### DIRECTIONS
Your answer must be the exact lines from the one holding "Task: Tick the Producto field checkbox" through the last line of the records below, with no pictures.
━━━━━━
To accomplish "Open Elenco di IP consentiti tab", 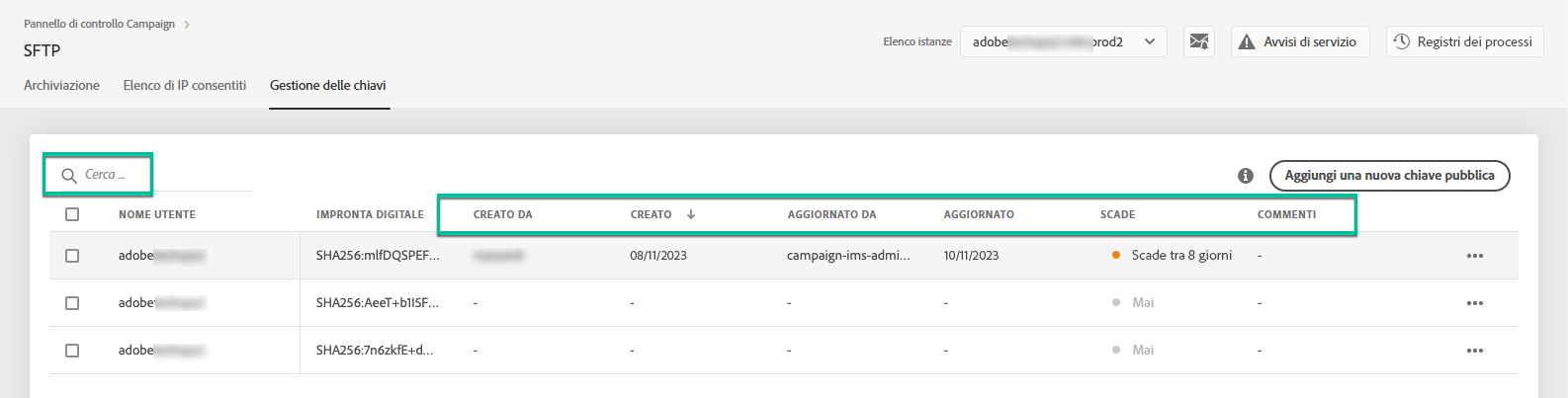I will pos(185,86).
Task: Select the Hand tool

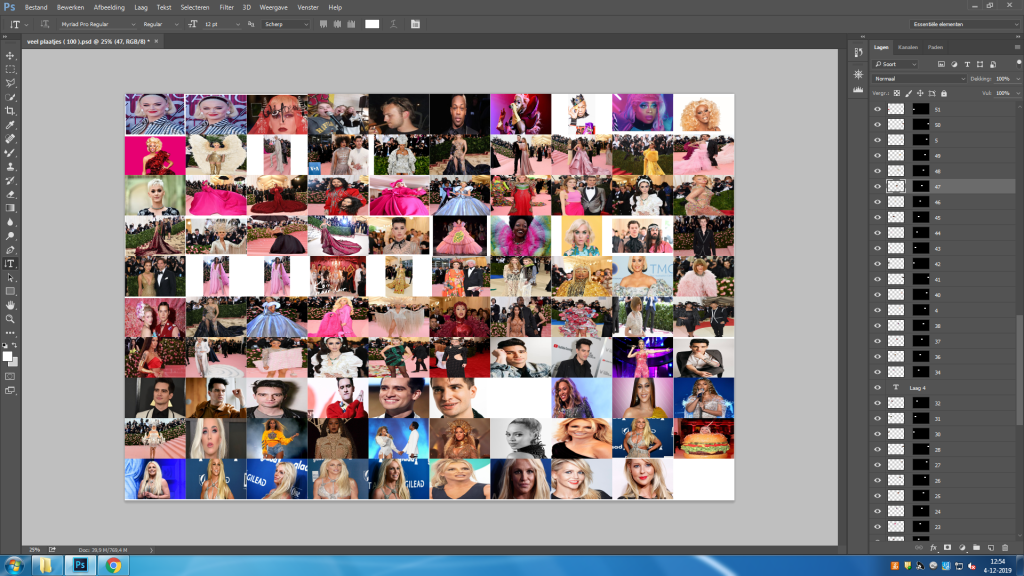Action: (x=10, y=304)
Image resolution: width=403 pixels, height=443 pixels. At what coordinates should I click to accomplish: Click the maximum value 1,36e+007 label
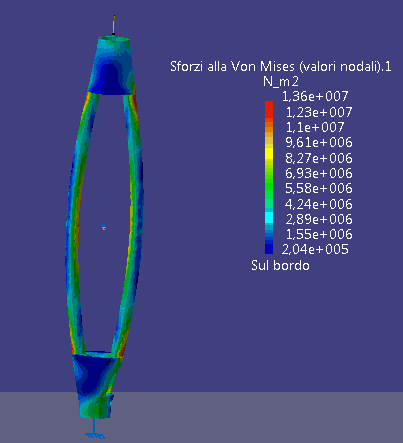315,96
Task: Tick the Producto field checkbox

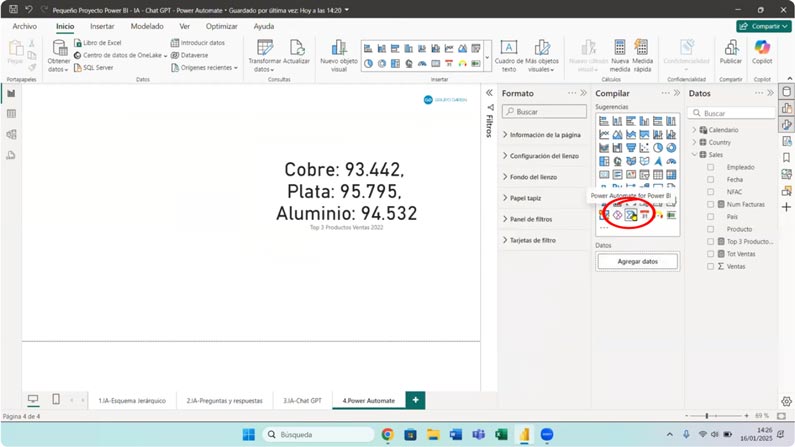Action: point(711,229)
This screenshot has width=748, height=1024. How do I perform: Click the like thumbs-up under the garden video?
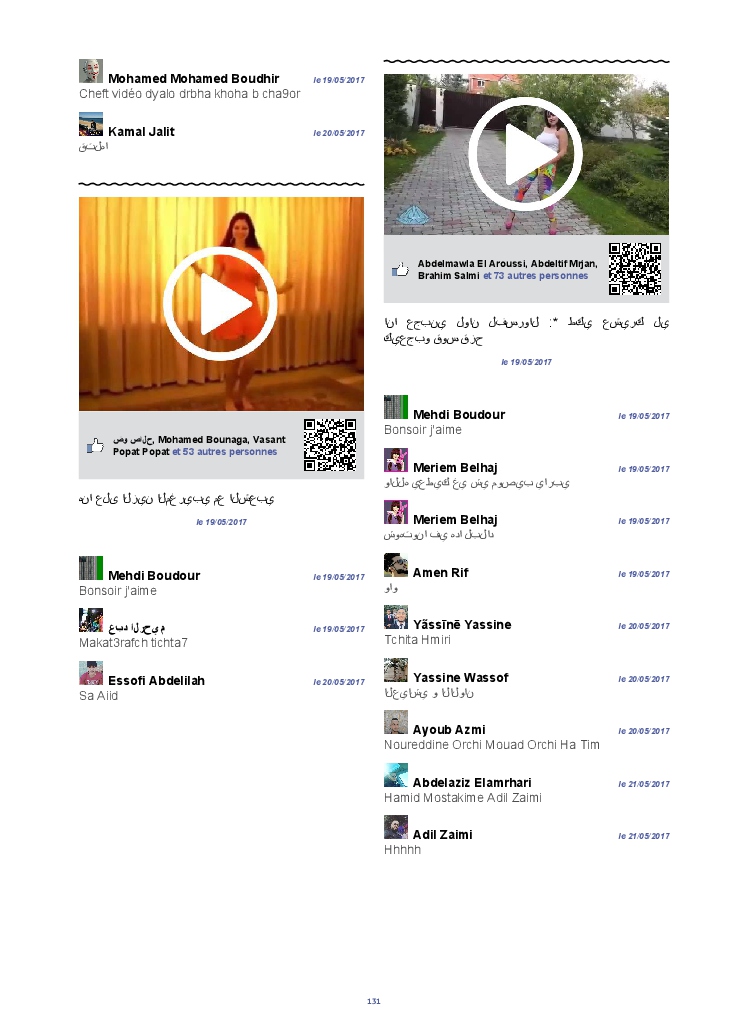point(400,270)
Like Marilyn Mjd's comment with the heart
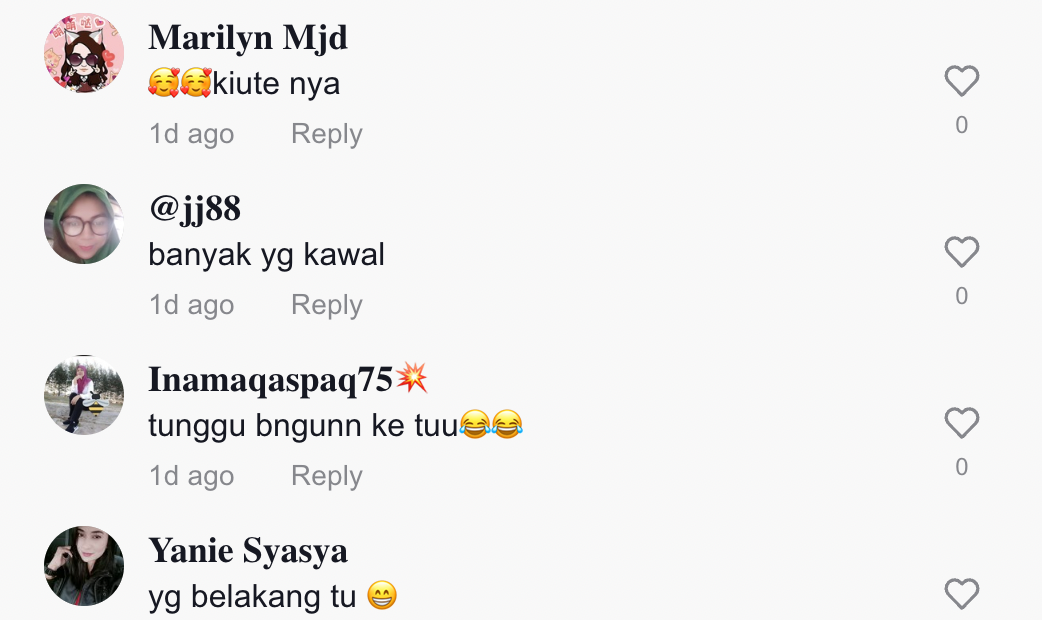This screenshot has width=1042, height=620. (x=962, y=81)
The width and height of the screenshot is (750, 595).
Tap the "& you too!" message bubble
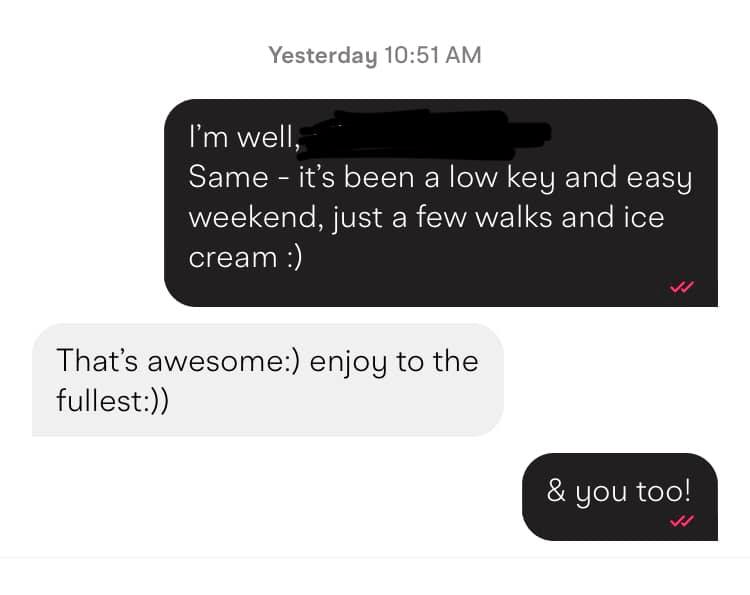[x=620, y=497]
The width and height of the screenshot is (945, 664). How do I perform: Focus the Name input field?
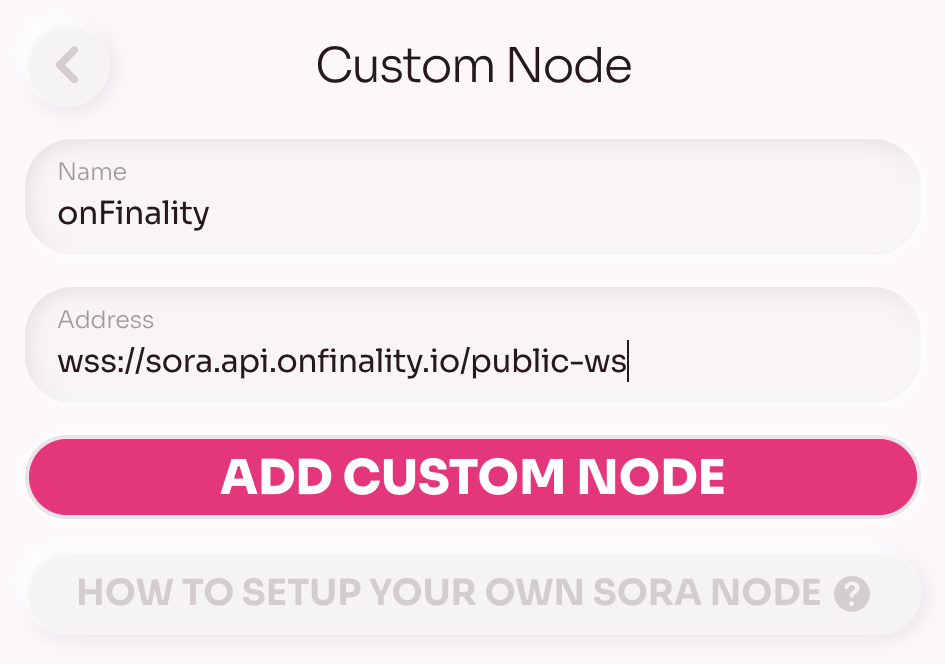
━━━━━━
### PROBLEM SOLUTION
Task: Tick the Producto field checkbox

Action: point(711,229)
This screenshot has width=748, height=1024. How do I perform: Click the like thumbs-up under the garden video?
point(400,270)
Like Marilyn Mjd's comment with the heart
This screenshot has width=1042, height=620. (x=962, y=81)
The width and height of the screenshot is (750, 595).
Tap the "& you too!" message bubble
[x=620, y=497]
The width and height of the screenshot is (945, 664). How do I perform: Focus the Name input field?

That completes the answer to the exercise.